-- START EXCERPTED TEXT --

31 January, 2013

Go-To Gear - Part I

Last night I'm walking the dog as the weather goes from rain to snow all snug in one of my primary pieces and I realize that I truly have some Go-To favorite pieces of gear. So, I thought sharing some of these items might help others find some truly cool products.

Simms Windstopper Fleece Hoody
The garment that inspired this post. After picking it up on a whim, one of the things I grab without even a thought. Despite its fairly light weight, totally windproof. Winds of 20+ with gusts to 40mph last night and I'm snug as a bug. Also fairly warm. And best of all the cut always seems just right - nicely able to layer things under it (see Patagonia Nanopuff next item), but not overly baggy. Of course, like all Simms products with hoods, the hood is freakin' awesome. Yeah, it's $250. And it's worth twice that. Just buy one. Mine's black, like it should be -- picks up some nice solar energy when the sun pops out for a little extra warmth.

Patagonia Nanopuff Pullover
One thing first -- it's Patagucci, so it isn't cheap. But the reason is simple: it works and its warm. I once had a well-known Patagonia Ambassador tell me, "When I want to be really warm in miserable weather, only Patagonia will get it done." And I have to say I concur. Mine's the ultimate insulation layer for a pretty broad range of conditions. Last Fall I spent several full 30ish degree days out swinging in the Pere Marquette river with just a base layer and my Nano on top. Warm, dry and toasty. Didn't even need a shell or other top layer. Coolest feature? It stuffs into the chest pocket making it an easy extra layer to throw in your pack. My only criticism is the standard, goofy, "you never quite know" Patagonia sizing. Mine's an XXL because I needed it across the shoulders. Definitely a garment you want to try on before you buy it. If you like this one, but need something for colder temps, try the Down Sweater Full-Zip Hoody. And, yeah, I have one of those, too. I gave the Nano the edge as I find appropriate for a broader range of conditions.

Nordica Speedmachine 10 Ski Boots
I've owned a lot of ski gear, including boots. Remember the old Hanson VF101's? Top-entry? WTF was that all about? Had a pair for several years and could NEVER get them to fit right. I've had Lange ZRs, Nordica 981's, and a few others. But nothing compares to how happy I am with these boots. Great stiffness, comfy all day, and fantastic energy transfer. They're certainly not high-end race boots - which is fine by my middle aged skiing preferences - but they've got plenty of go. While the boots were pretty great out of the box, HUGE credit goes to bootfitting wizard Rob Parent, one of the owners of Sun & Snow Sports here in Ann Arbor, MI. Rob's one of the best in the Midwest, if not the country. If you want happy feet, go see him. He spent a bunch of time on mine, including custom orthotics that made a HUGE difference worth far more than the modest cost.

-- END EXCERPTED TEXT --

Reproduce word for word the stretch of the go-to gear post from "Go-To Gear - Part" through "truly cool products.".

-- START MATERIAL --

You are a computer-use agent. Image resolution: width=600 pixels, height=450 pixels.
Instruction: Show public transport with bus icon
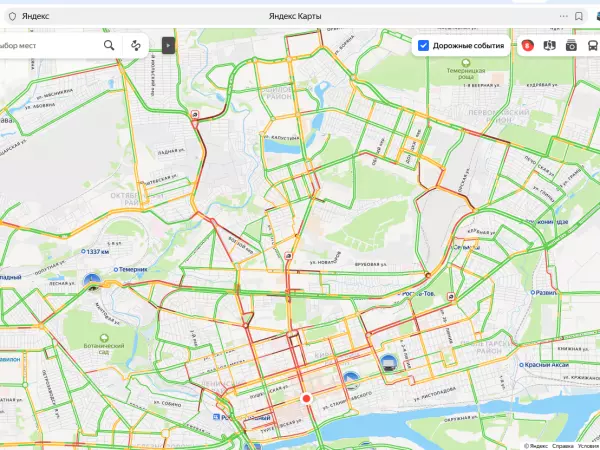coord(593,46)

-- END MATERIAL --

** COMPLETED TASK **
Go-To Gear - Part I

Last night I'm walking the dog as the weather goes from rain to snow all snug in one of my primary pieces and I realize that I truly have some Go-To favorite pieces of gear. So, I thought sharing some of these items might help others find some truly cool products.